Rows showing where targets appear
[start]

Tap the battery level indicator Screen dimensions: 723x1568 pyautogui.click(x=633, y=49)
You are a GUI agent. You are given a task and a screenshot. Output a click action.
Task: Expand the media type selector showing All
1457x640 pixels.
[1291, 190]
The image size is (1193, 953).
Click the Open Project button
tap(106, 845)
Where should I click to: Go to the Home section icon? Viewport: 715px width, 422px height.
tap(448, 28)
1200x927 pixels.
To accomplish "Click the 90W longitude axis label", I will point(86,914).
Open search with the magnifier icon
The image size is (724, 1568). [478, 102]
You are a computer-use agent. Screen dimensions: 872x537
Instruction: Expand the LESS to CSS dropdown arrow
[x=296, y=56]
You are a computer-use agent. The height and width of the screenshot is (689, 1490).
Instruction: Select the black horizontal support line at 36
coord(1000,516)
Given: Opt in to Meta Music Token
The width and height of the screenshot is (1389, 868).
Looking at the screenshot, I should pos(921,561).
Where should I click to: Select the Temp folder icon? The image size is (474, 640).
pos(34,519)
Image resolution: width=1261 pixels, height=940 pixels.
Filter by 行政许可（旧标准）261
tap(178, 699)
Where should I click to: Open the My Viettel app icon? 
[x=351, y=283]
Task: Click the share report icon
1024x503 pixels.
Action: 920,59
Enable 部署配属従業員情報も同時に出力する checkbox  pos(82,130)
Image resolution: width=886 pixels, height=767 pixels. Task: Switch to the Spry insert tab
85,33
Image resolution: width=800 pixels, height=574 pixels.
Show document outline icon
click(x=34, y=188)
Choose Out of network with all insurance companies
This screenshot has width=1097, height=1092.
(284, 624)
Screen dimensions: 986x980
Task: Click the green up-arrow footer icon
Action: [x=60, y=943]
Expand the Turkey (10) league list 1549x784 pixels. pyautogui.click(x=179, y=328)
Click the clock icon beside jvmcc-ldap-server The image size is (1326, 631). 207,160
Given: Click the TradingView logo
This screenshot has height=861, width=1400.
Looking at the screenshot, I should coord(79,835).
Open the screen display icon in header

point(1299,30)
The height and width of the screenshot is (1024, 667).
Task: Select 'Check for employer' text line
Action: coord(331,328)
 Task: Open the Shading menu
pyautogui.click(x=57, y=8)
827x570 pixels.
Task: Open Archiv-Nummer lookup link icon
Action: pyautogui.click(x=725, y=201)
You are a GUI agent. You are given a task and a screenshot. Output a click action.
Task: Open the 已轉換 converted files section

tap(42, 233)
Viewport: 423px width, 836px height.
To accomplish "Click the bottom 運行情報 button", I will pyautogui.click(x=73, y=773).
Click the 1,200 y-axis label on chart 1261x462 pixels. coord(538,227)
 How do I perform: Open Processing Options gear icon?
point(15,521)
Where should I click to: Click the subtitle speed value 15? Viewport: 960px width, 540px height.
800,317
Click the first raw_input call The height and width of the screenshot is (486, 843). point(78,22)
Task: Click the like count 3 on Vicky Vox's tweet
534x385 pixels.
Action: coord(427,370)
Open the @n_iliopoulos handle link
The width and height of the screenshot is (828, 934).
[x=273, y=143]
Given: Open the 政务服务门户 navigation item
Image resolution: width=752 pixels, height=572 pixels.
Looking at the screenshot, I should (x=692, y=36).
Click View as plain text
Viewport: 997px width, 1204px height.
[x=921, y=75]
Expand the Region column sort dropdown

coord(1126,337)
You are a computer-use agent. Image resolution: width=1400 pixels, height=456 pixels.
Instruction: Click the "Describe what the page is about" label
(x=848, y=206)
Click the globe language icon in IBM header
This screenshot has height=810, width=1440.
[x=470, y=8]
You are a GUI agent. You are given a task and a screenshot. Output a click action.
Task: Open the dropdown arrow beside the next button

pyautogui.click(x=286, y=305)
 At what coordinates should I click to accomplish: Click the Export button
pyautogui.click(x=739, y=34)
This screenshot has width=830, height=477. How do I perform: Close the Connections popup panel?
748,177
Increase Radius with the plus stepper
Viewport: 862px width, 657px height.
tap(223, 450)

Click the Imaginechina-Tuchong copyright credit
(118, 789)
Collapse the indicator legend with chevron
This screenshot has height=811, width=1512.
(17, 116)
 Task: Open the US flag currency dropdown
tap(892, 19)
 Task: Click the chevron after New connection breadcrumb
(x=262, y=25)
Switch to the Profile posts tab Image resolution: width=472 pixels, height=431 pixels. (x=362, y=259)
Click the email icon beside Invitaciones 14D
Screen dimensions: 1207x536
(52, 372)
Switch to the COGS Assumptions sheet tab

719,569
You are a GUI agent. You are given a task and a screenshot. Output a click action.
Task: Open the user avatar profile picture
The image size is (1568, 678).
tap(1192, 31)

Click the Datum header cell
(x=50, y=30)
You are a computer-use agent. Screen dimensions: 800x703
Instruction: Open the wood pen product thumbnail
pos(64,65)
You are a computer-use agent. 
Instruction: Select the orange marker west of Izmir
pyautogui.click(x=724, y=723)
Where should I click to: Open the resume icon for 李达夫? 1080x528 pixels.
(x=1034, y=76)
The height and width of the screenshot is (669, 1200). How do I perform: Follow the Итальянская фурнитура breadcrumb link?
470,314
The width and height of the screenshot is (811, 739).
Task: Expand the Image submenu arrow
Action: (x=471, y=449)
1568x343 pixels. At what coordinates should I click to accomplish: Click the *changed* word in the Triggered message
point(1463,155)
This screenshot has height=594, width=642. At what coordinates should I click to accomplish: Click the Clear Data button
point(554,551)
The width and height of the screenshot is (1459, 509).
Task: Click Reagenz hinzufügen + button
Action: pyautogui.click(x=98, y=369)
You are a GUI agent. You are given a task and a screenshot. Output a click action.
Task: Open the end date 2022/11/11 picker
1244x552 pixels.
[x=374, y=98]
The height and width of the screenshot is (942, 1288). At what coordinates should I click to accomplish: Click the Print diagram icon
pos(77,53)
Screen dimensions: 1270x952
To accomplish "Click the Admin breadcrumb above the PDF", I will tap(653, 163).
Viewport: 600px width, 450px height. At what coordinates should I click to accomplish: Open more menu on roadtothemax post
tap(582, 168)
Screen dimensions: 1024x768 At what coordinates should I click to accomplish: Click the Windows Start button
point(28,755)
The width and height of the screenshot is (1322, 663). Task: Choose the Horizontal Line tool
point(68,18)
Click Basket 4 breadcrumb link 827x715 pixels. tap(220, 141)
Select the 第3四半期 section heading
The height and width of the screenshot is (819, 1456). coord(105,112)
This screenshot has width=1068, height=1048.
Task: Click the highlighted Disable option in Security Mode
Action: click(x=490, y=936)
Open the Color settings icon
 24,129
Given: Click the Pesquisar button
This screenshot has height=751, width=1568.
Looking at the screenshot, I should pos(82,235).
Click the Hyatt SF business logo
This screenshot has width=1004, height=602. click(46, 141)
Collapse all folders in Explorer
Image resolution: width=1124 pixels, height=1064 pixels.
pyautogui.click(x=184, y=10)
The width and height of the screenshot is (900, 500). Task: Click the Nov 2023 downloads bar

[end]

* **DIRECTIONS**
Copy out the whole listing above, line for line, without changing a single character.

* **RESULT OF THE TASK**
Tap the battery level indicator Screen dimensions: 723x1568 pyautogui.click(x=633, y=49)
You are a GUI agent. You are given a task and a screenshot. Output a click action.
Task: Expand the media type selector showing All
1457x640 pixels.
[1291, 190]
The image size is (1193, 953).
Click the Open Project button
tap(106, 845)
Where should I click to: Go to the Home section icon? Viewport: 715px width, 422px height.
tap(448, 28)
1200x927 pixels.
To accomplish "Click the 90W longitude axis label", I will point(86,914).
Open search with the magnifier icon
The image size is (724, 1568). [478, 102]
You are a computer-use agent. Screen dimensions: 872x537
Instruction: Expand the LESS to CSS dropdown arrow
[x=296, y=56]
You are a computer-use agent. The height and width of the screenshot is (689, 1490).
Instruction: Select the black horizontal support line at 36
coord(1000,516)
Given: Opt in to Meta Music Token
The width and height of the screenshot is (1389, 868).
Looking at the screenshot, I should pos(921,561).
Where should I click to: Select the Temp folder icon? The image size is (474, 640).
pos(34,519)
Image resolution: width=1261 pixels, height=940 pixels.
Filter by 行政许可（旧标准）261
tap(178, 699)
Where should I click to: Open the My Viettel app icon? 
[x=351, y=283]
Task: Click the share report icon
1024x503 pixels.
Action: 920,59
Enable 部署配属従業員情報も同時に出力する checkbox  pos(82,130)
Image resolution: width=886 pixels, height=767 pixels. Task: Switch to the Spry insert tab
85,33
Image resolution: width=800 pixels, height=574 pixels.
Show document outline icon
click(x=34, y=188)
Choose Out of network with all insurance companies
This screenshot has width=1097, height=1092.
(284, 624)
Screen dimensions: 986x980
Task: Click the green up-arrow footer icon
Action: [x=60, y=943]
Expand the Turkey (10) league list 1549x784 pixels. pyautogui.click(x=179, y=328)
Click the clock icon beside jvmcc-ldap-server The image size is (1326, 631). 207,160
Given: Click the TradingView logo
This screenshot has height=861, width=1400.
Looking at the screenshot, I should coord(79,835).
Open the screen display icon in header

point(1299,30)
The height and width of the screenshot is (1024, 667).
Task: Select 'Check for employer' text line
Action: coord(331,328)
 Task: Open the Shading menu
pyautogui.click(x=57, y=8)
827x570 pixels.
Task: Open Archiv-Nummer lookup link icon
Action: pyautogui.click(x=725, y=201)
You are a GUI agent. You are given a task and a screenshot. Output a click action.
Task: Open the 已轉換 converted files section

tap(42, 233)
Viewport: 423px width, 836px height.
To accomplish "Click the bottom 運行情報 button", I will pyautogui.click(x=73, y=773).
Click the 1,200 y-axis label on chart 1261x462 pixels. coord(538,227)
 How do I perform: Open Processing Options gear icon?
point(15,521)
Where should I click to: Click the subtitle speed value 15? Viewport: 960px width, 540px height.
800,317
Click the first raw_input call The height and width of the screenshot is (486, 843). point(78,22)
Task: Click the like count 3 on Vicky Vox's tweet
534x385 pixels.
Action: coord(427,370)
Open the @n_iliopoulos handle link
The width and height of the screenshot is (828, 934).
[x=273, y=143]
Given: Open the 政务服务门户 navigation item
Image resolution: width=752 pixels, height=572 pixels.
Looking at the screenshot, I should (x=692, y=36).
Click View as plain text
Viewport: 997px width, 1204px height.
[x=921, y=75]
Expand the Region column sort dropdown

coord(1126,337)
You are a computer-use agent. Image resolution: width=1400 pixels, height=456 pixels.
Instruction: Click the "Describe what the page is about" label
(x=848, y=206)
Click the globe language icon in IBM header
This screenshot has height=810, width=1440.
[x=470, y=8]
You are a GUI agent. You are given a task and a screenshot. Output a click action.
Task: Open the dropdown arrow beside the next button

pyautogui.click(x=286, y=305)
 At what coordinates should I click to accomplish: Click the Export button
pyautogui.click(x=739, y=34)
This screenshot has width=830, height=477. How do I perform: Close the Connections popup panel?
748,177
Increase Radius with the plus stepper
Viewport: 862px width, 657px height.
tap(223, 450)

Click the Imaginechina-Tuchong copyright credit
(118, 789)
Collapse the indicator legend with chevron
This screenshot has height=811, width=1512.
(17, 116)
 Task: Open the US flag currency dropdown
tap(892, 19)
 Task: Click the chevron after New connection breadcrumb
(x=262, y=25)
Switch to the Profile posts tab Image resolution: width=472 pixels, height=431 pixels. (x=362, y=259)
Click the email icon beside Invitaciones 14D
Screen dimensions: 1207x536
(52, 372)
Switch to the COGS Assumptions sheet tab

719,569
You are a GUI agent. You are given a task and a screenshot. Output a click action.
Task: Open the user avatar profile picture
The image size is (1568, 678).
tap(1192, 31)

Click the Datum header cell
(x=50, y=30)
You are a computer-use agent. Screen dimensions: 800x703
Instruction: Open the wood pen product thumbnail
pos(64,65)
You are a computer-use agent. 
Instruction: Select the orange marker west of Izmir
pyautogui.click(x=724, y=723)
Where should I click to: Open the resume icon for 李达夫? 1080x528 pixels.
(x=1034, y=76)
The height and width of the screenshot is (669, 1200). How do I perform: Follow the Итальянская фурнитура breadcrumb link?
470,314
The width and height of the screenshot is (811, 739).
Task: Expand the Image submenu arrow
Action: (x=471, y=449)
1568x343 pixels. At what coordinates should I click to accomplish: Click the *changed* word in the Triggered message
point(1463,155)
This screenshot has height=594, width=642. At what coordinates should I click to accomplish: Click the Clear Data button
point(554,551)
The width and height of the screenshot is (1459, 509).
Task: Click Reagenz hinzufügen + button
Action: pyautogui.click(x=98, y=369)
You are a GUI agent. You are given a task and a screenshot. Output a click action.
Task: Open the end date 2022/11/11 picker
1244x552 pixels.
[x=374, y=98]
The height and width of the screenshot is (942, 1288). At what coordinates should I click to accomplish: Click the Print diagram icon
pos(77,53)
Screen dimensions: 1270x952
To accomplish "Click the Admin breadcrumb above the PDF", I will tap(653, 163).
Viewport: 600px width, 450px height. At what coordinates should I click to accomplish: Open more menu on roadtothemax post
tap(582, 168)
Screen dimensions: 1024x768 At what coordinates should I click to accomplish: Click the Windows Start button
point(28,755)
The width and height of the screenshot is (1322, 663). Task: Choose the Horizontal Line tool
point(68,18)
Click Basket 4 breadcrumb link 827x715 pixels. tap(220, 141)
Select the 第3四半期 section heading
The height and width of the screenshot is (819, 1456). coord(105,112)
This screenshot has width=1068, height=1048.
Task: Click the highlighted Disable option in Security Mode
Action: click(x=490, y=936)
Open the Color settings icon
 24,129
Given: Click the Pesquisar button
This screenshot has height=751, width=1568.
Looking at the screenshot, I should pos(82,235).
Click the Hyatt SF business logo
This screenshot has width=1004, height=602. click(46, 141)
Collapse all folders in Explorer
Image resolution: width=1124 pixels, height=1064 pixels.
pyautogui.click(x=184, y=10)
The width and height of the screenshot is (900, 500). Task: Click the Nov 2023 downloads bar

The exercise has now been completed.